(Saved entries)
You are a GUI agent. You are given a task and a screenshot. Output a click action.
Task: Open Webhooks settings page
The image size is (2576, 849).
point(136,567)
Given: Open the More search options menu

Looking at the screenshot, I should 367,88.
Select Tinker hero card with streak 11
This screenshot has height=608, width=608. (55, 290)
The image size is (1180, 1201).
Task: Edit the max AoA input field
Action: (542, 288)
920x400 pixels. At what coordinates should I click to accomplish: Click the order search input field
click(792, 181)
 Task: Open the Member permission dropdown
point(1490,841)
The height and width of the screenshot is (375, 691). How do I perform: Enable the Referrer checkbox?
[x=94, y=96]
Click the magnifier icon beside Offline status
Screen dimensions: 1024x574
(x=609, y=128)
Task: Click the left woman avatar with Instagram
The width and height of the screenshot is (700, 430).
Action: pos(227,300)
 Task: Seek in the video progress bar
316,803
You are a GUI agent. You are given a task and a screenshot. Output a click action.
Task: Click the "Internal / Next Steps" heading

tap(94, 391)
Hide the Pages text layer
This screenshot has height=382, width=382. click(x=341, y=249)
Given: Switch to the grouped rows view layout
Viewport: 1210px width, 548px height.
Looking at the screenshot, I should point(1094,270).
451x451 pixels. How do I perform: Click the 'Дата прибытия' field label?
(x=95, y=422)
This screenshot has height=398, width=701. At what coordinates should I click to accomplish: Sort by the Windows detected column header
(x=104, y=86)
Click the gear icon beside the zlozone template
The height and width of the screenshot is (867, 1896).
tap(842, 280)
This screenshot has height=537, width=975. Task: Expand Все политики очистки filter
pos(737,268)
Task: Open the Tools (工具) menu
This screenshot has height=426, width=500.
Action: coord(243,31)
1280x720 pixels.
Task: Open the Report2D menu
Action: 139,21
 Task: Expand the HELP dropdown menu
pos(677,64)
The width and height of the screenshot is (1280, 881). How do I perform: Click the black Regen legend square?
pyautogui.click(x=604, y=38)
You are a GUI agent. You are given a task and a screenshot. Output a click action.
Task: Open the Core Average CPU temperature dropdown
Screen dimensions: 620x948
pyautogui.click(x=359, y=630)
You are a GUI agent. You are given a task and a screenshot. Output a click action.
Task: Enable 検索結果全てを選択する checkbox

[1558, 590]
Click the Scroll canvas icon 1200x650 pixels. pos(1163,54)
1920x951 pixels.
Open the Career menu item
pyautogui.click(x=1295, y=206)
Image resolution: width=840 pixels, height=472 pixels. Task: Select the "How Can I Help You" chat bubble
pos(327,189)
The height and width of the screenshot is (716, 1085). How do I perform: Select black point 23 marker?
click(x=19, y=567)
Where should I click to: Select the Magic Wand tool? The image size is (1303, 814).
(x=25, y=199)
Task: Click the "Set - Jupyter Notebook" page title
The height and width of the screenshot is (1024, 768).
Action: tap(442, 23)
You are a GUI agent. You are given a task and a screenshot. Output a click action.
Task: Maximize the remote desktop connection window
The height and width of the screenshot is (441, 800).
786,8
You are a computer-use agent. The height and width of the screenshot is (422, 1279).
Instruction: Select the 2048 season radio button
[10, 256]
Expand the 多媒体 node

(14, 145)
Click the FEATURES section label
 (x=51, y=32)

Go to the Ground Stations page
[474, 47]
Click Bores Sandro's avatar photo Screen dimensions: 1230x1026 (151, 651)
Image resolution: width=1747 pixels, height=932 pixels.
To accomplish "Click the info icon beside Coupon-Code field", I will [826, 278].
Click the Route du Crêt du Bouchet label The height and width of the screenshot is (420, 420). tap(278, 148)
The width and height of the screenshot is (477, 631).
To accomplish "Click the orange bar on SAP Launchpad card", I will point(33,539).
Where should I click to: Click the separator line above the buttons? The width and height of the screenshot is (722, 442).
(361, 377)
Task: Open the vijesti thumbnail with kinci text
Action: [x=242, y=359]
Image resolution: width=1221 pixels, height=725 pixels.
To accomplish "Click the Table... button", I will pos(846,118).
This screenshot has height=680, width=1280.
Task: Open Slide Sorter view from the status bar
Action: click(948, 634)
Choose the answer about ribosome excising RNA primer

Exercise instructions:
Type the data out again, exactly.

Answer space:
You are a GUI agent. You are given a task and a screenshot. Output a click action.
Task: Open Webhooks settings page
The image size is (2576, 849).
point(136,567)
Given: Open the More search options menu

Looking at the screenshot, I should 367,88.
Select Tinker hero card with streak 11
This screenshot has height=608, width=608. (55, 290)
The image size is (1180, 1201).
Task: Edit the max AoA input field
Action: (542, 288)
920x400 pixels. At what coordinates should I click to accomplish: Click the order search input field
click(792, 181)
 Task: Open the Member permission dropdown
point(1490,841)
The height and width of the screenshot is (375, 691). How do I perform: Enable the Referrer checkbox?
[x=94, y=96]
Click the magnifier icon beside Offline status
Screen dimensions: 1024x574
(x=609, y=128)
Task: Click the left woman avatar with Instagram
The width and height of the screenshot is (700, 430).
Action: pos(227,300)
 Task: Seek in the video progress bar
316,803
You are a GUI agent. You are given a task and a screenshot. Output a click action.
Task: Click the "Internal / Next Steps" heading

tap(94, 391)
Hide the Pages text layer
This screenshot has height=382, width=382. click(x=341, y=249)
Given: Switch to the grouped rows view layout
Viewport: 1210px width, 548px height.
Looking at the screenshot, I should point(1094,270).
451x451 pixels. How do I perform: Click the 'Дата прибытия' field label?
(x=95, y=422)
This screenshot has height=398, width=701. At what coordinates should I click to accomplish: Sort by the Windows detected column header
(x=104, y=86)
Click the gear icon beside the zlozone template
The height and width of the screenshot is (867, 1896).
tap(842, 280)
This screenshot has height=537, width=975. Task: Expand Все политики очистки filter
pos(737,268)
Task: Open the Tools (工具) menu
This screenshot has height=426, width=500.
Action: coord(243,31)
1280x720 pixels.
Task: Open the Report2D menu
Action: 139,21
 Task: Expand the HELP dropdown menu
pos(677,64)
The width and height of the screenshot is (1280, 881). How do I perform: Click the black Regen legend square?
pyautogui.click(x=604, y=38)
You are a GUI agent. You are given a task and a screenshot. Output a click action.
Task: Open the Core Average CPU temperature dropdown
Screen dimensions: 620x948
pyautogui.click(x=359, y=630)
You are a GUI agent. You are given a task and a screenshot. Output a click action.
Task: Enable 検索結果全てを選択する checkbox

[1558, 590]
Click the Scroll canvas icon 1200x650 pixels. pos(1163,54)
1920x951 pixels.
Open the Career menu item
pyautogui.click(x=1295, y=206)
Image resolution: width=840 pixels, height=472 pixels. Task: Select the "How Can I Help You" chat bubble
pos(327,189)
The height and width of the screenshot is (716, 1085). How do I perform: Select black point 23 marker?
click(x=19, y=567)
Where should I click to: Select the Magic Wand tool? The image size is (1303, 814).
(x=25, y=199)
Task: Click the "Set - Jupyter Notebook" page title
The height and width of the screenshot is (1024, 768).
Action: tap(442, 23)
You are a GUI agent. You are given a task and a screenshot. Output a click action.
Task: Maximize the remote desktop connection window
The height and width of the screenshot is (441, 800).
786,8
You are a computer-use agent. The height and width of the screenshot is (422, 1279).
Instruction: Select the 2048 season radio button
[10, 256]
Expand the 多媒体 node

(14, 145)
Click the FEATURES section label
 (x=51, y=32)

Go to the Ground Stations page
[474, 47]
Click Bores Sandro's avatar photo Screen dimensions: 1230x1026 (151, 651)
Image resolution: width=1747 pixels, height=932 pixels.
To accomplish "Click the info icon beside Coupon-Code field", I will [826, 278].
Click the Route du Crêt du Bouchet label The height and width of the screenshot is (420, 420). tap(278, 148)
The width and height of the screenshot is (477, 631).
To accomplish "Click the orange bar on SAP Launchpad card", I will point(33,539).
Where should I click to: Click the separator line above the buttons? The width and height of the screenshot is (722, 442).
(361, 377)
Task: Open the vijesti thumbnail with kinci text
Action: [x=242, y=359]
Image resolution: width=1221 pixels, height=725 pixels.
To accomplish "Click the Table... button", I will pos(846,118).
This screenshot has height=680, width=1280.
Task: Open Slide Sorter view from the status bar
Action: click(948, 634)
Choose the answer about ribosome excising RNA primer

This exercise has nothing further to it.